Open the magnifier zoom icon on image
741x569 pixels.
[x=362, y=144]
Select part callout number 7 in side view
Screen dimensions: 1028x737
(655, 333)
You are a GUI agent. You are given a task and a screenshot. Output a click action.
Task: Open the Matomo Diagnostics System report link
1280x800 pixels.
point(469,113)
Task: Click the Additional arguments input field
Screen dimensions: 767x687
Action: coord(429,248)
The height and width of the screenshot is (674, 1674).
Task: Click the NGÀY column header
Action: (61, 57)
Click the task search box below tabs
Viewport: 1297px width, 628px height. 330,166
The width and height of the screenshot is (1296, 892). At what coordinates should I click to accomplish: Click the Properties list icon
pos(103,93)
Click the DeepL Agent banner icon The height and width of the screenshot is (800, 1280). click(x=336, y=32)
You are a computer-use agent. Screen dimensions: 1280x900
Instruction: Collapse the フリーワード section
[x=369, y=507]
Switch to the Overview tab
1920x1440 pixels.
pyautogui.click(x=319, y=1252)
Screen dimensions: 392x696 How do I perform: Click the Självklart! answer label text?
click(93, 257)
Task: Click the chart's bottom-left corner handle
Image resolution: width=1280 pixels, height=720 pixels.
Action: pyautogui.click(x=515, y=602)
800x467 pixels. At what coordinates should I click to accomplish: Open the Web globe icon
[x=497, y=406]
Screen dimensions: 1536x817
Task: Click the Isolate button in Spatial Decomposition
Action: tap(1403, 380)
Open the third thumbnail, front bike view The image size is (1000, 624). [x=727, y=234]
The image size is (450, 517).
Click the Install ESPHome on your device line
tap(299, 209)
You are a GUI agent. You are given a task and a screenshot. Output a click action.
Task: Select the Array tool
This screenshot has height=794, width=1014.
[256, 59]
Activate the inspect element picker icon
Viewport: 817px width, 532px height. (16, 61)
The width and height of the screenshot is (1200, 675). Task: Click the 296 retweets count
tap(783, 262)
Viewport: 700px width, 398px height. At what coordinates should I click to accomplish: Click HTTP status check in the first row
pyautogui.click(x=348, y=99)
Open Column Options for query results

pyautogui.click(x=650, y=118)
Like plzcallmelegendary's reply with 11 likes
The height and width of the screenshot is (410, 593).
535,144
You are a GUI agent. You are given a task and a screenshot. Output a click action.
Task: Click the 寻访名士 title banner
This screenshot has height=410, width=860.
__________
## Work required
Print every entry exactly as it appears.

## Exercise output
Open the magnifier zoom icon on image
741x569 pixels.
[x=362, y=144]
Select part callout number 7 in side view
Screen dimensions: 1028x737
(655, 333)
You are a GUI agent. You are given a task and a screenshot. Output a click action.
Task: Open the Matomo Diagnostics System report link
1280x800 pixels.
point(469,113)
Task: Click the Additional arguments input field
Screen dimensions: 767x687
Action: coord(429,248)
The height and width of the screenshot is (674, 1674).
Task: Click the NGÀY column header
Action: (61, 57)
Click the task search box below tabs
Viewport: 1297px width, 628px height. 330,166
The width and height of the screenshot is (1296, 892). At what coordinates should I click to accomplish: Click the Properties list icon
pos(103,93)
Click the DeepL Agent banner icon The height and width of the screenshot is (800, 1280). click(x=336, y=32)
You are a computer-use agent. Screen dimensions: 1280x900
Instruction: Collapse the フリーワード section
[x=369, y=507]
Switch to the Overview tab
1920x1440 pixels.
pyautogui.click(x=319, y=1252)
Screen dimensions: 392x696 How do I perform: Click the Självklart! answer label text?
click(93, 257)
Task: Click the chart's bottom-left corner handle
Image resolution: width=1280 pixels, height=720 pixels.
Action: pyautogui.click(x=515, y=602)
800x467 pixels. At what coordinates should I click to accomplish: Open the Web globe icon
[x=497, y=406]
Screen dimensions: 1536x817
Task: Click the Isolate button in Spatial Decomposition
Action: tap(1403, 380)
Open the third thumbnail, front bike view The image size is (1000, 624). [x=727, y=234]
The image size is (450, 517).
Click the Install ESPHome on your device line
tap(299, 209)
You are a GUI agent. You are given a task and a screenshot. Output a click action.
Task: Select the Array tool
This screenshot has height=794, width=1014.
[256, 59]
Activate the inspect element picker icon
Viewport: 817px width, 532px height. (16, 61)
The width and height of the screenshot is (1200, 675). Task: Click the 296 retweets count
tap(783, 262)
Viewport: 700px width, 398px height. At what coordinates should I click to accomplish: Click HTTP status check in the first row
pyautogui.click(x=348, y=99)
Open Column Options for query results

pyautogui.click(x=650, y=118)
Like plzcallmelegendary's reply with 11 likes
The height and width of the screenshot is (410, 593).
535,144
You are a GUI agent. You are given a task and a screenshot. Output a click action.
Task: Click the 寻访名士 title banner
This screenshot has height=410, width=860.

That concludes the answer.